Last May, I traveled to London for my Goshen College Study-Service term (SST) requirement.
I was ecstatic in the planning stage — creating vision boards, tailoring music playlists and even watching “Notting Hill,” starring my favorite romantic-comedy queen, Julia Roberts, more than once.Of course, my stomach was in knots up until departure. It was the first time in my 23 years I would be traveling abroad.
From the bus ride to the airport and onward, all my peers seemed to know what they were doing: navigating the TSA process, checking bags and understanding where to go.
Unfortunately, I did not.
Despite a pounding heart rate, I got on a 10+ hour plane to London and soon stepped foot onto the chaotic grounds of Heathrow Airport. I loved it.
As I watched taxi cabs speed by, listened to the winding sounds of bikes and walked through London’s beautiful, yet grubby streets, I felt a sense of gratitude and appreciation for this bustling city.
My heart for literature also beamed as we traveled to museums, attended Shakespeare events and met published authors.
A goal of mine is to travel to as many places as my bank account can afford.
Not only do I want to be able to explore new places, but I also want to interact with those who are different from me.
Sometimes, living in Goshen feels limited, as if I’m not expanding my circle of inclusion.

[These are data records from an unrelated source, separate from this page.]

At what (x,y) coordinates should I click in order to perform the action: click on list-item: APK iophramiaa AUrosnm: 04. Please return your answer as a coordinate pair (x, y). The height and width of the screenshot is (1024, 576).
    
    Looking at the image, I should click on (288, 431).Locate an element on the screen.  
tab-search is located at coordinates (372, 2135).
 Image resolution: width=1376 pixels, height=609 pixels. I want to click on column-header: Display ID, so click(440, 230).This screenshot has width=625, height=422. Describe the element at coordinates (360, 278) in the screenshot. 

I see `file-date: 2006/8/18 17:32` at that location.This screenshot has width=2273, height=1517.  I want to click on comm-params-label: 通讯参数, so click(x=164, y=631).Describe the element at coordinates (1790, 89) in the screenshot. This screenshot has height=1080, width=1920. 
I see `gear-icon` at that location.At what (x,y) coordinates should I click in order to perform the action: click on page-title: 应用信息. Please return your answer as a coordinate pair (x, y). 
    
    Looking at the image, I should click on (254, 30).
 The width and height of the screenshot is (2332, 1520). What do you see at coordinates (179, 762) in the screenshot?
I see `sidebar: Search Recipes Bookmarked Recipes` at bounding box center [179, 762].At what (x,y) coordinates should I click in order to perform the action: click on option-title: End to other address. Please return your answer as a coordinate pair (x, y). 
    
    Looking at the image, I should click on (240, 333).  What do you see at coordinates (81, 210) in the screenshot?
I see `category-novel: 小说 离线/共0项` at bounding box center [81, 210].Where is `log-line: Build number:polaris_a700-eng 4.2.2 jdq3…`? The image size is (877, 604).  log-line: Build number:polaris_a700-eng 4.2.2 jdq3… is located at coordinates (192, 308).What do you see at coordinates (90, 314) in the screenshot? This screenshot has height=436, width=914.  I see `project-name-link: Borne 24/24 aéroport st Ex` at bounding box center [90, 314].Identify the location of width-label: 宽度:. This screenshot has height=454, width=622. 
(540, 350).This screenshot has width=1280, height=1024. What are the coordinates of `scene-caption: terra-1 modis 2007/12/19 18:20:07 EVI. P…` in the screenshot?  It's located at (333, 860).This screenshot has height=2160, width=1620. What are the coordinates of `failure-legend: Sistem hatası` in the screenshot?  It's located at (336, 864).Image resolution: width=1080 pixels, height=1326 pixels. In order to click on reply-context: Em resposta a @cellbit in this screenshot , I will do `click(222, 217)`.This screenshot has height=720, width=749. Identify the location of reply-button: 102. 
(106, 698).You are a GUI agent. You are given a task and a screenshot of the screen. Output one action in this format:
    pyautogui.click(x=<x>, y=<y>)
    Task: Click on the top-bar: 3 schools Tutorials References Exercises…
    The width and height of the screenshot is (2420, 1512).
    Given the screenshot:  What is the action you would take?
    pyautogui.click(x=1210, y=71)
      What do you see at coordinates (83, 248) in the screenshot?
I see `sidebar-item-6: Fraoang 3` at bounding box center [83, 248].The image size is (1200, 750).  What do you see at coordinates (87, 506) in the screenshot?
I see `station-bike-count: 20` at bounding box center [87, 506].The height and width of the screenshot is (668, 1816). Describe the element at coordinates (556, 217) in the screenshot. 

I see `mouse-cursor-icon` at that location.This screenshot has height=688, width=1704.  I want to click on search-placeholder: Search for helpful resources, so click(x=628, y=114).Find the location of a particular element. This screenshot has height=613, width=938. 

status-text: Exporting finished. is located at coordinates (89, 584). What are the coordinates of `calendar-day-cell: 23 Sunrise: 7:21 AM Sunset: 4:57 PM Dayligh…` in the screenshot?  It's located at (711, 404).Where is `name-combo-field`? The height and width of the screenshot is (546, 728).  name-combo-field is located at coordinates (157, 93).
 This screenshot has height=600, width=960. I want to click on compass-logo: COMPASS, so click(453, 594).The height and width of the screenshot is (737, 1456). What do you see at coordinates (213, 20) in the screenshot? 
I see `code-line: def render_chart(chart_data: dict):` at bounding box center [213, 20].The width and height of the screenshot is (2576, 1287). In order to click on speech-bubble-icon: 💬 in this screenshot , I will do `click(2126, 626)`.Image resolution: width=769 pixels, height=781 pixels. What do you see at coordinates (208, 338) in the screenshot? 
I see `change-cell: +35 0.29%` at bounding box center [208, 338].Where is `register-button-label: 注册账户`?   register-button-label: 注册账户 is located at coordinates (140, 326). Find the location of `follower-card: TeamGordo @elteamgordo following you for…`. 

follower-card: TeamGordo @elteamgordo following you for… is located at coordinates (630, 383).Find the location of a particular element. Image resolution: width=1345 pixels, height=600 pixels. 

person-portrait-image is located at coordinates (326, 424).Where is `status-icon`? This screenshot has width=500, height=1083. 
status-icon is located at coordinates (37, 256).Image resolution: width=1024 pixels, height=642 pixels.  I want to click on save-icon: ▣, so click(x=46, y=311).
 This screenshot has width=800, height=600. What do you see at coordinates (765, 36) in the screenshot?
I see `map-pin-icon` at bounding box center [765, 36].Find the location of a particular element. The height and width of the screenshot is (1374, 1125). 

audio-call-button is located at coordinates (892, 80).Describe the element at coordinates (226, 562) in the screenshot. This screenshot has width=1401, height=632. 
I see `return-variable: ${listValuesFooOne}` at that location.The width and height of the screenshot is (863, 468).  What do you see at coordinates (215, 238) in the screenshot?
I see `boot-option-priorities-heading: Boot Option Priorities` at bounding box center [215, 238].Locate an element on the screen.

London was one of the first steps in doing that.
However, it finally hit me in the final weeks of the trip: life abroad was different from the Julia Roberts movie I had watched repeatedly.
It seemed like the lives of Londoners were never on pause in such a massive city.
I got sick with an annoying cough and my asthma made sleeping difficult.
I also began to miss home and kept telling myself I could never do a three-month SST trip as my peers often do.
All of this is to say I entered my first abroad experience with a specific idea of what the term would entail.
I did not think of the minor hiccups that would creep their way into this overseas adventure — I fell into the trap of romanticizing an experience focused solely on the positive.
Under the guise of being too sick, I wanted to stay in my hotel room one day until a friend encouraged me to take a trip to Kensington Gardens — ironically located just south of Notting Hill.
As I laughed with others, I watched the children happily toss crumbs of bread to the swans and remembered my first time as a child doing so. The smell of white roses reminded me of those at the floral shop near my house.
These moments forced me to piece together three crucial truths:
Traveling abroad is not always fun.
Home is omnipresent.
Remember the why.
Even though these experiences can feel isolating, I will carry these truths with me as I travel to places I have always dreamed of going. I will remember that home can be felt anywhere, be it through the scent of white roses or swans in the park.
There is now less desire to idealize the places I have yet to encounter, with more emphasis on remembering why I wanted to go in the first place.